Freeze. Aku diam saja. Seperti terhipnotis perilaku manisnya. Andai waktu bisa berhenti, aku berharap saat ini bisa di pause. Setelah dia menghilang dari pandangan. Baru aku keluar dari resto. Masih dengan senyum-senyum dan kadang mengelus pipiku di sepanjang perjalanan.
Sampainya di rumah aku langsung masuk kamar. Mencari tau, barang apakah yang dia berikan, dan yang dia minta untuk aku pakai besok.
Ohh my God ! Blouse lengan setali yang lebarnya sampai bahu, dengan V neck yang agak rendah, ukurannya juga terkesan agak kekecilan di badanku.
bukan gag tw ukuran kamu, tapi sengaja pilih itu
Pesan singkatnya memecah tanda tanya yang terbang di kepalaku. Tapi kalo uda tau itu kecil buat aku, kenapa harus dibeli. Kadang dia juga terkesan konyol.
uda tau kecil kenapa masih dibeliin juga ? aneh kamu mas
Setelah mengirim pesan berupa retoris, aku langsung terkapar di tempat tidur yang sudah merindukan tubuhku.
“Halo, Cantik. Selamat pagi. Uda bangun belom,” sapanya di ujung telepon.
“Selamat pagi juga, Mas. Uda donk,uda mandi juga. Kamu uda mandi,” balasku sambil meniup coklat panas yang sudah disiapkan mama.
“Aku on the way jemput kamu nih. Semalem aku susah bobok, jadi bangun kepagian banget. Kamu uda siap belom,” lanjutnya lagi.
“Matiin aja teleponnya. Masih di jalan. Bahaya tau, nyetir sama telponan. Aku tunggu di rumah ya, Mas. Dadahh. Ati-ati di jalan,” aku memutus panggilan. Lalu bergegas merapikan diri.

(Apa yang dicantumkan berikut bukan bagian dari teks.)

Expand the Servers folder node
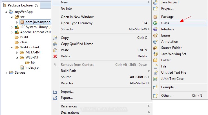click(7, 73)
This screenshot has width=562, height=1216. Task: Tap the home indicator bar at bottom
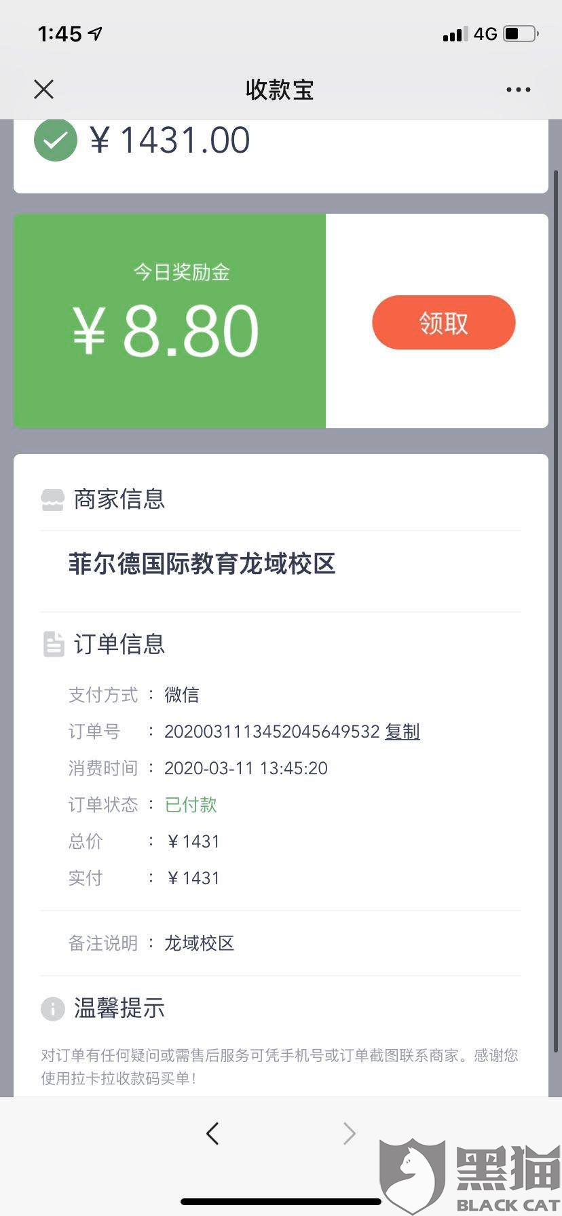[280, 1202]
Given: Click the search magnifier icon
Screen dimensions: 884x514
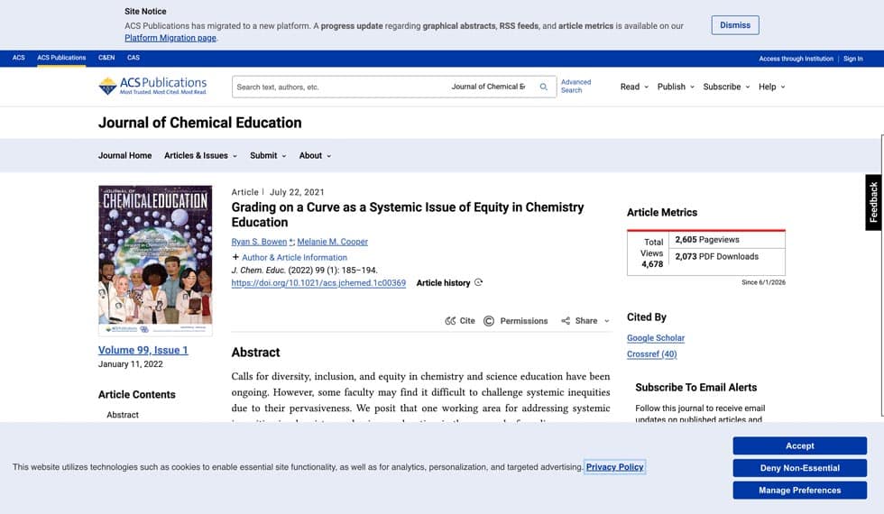Looking at the screenshot, I should (543, 87).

Setengah jam berlalu. Aku sudah siap. Tapi dia belum juga datang. Aku menilik layar HP berulang. Tapi tidak berani menelepon atau mengirimkan pesan singkat. Aku memilih menunggu saja. Kalo dia bilang mau jemput, berarti dia jemput.
Aku memilih keluar kamar. Begitu menuju ruang tamu, sudah ada sesosok lelaki yang duduk di kursi tamu sambil terpana melihatku. Dia menebarkan senyum paling manisnya yang belum pernah aku lihat. Saking manisnya, sampai aku jadi patung sedetik karena terpesona.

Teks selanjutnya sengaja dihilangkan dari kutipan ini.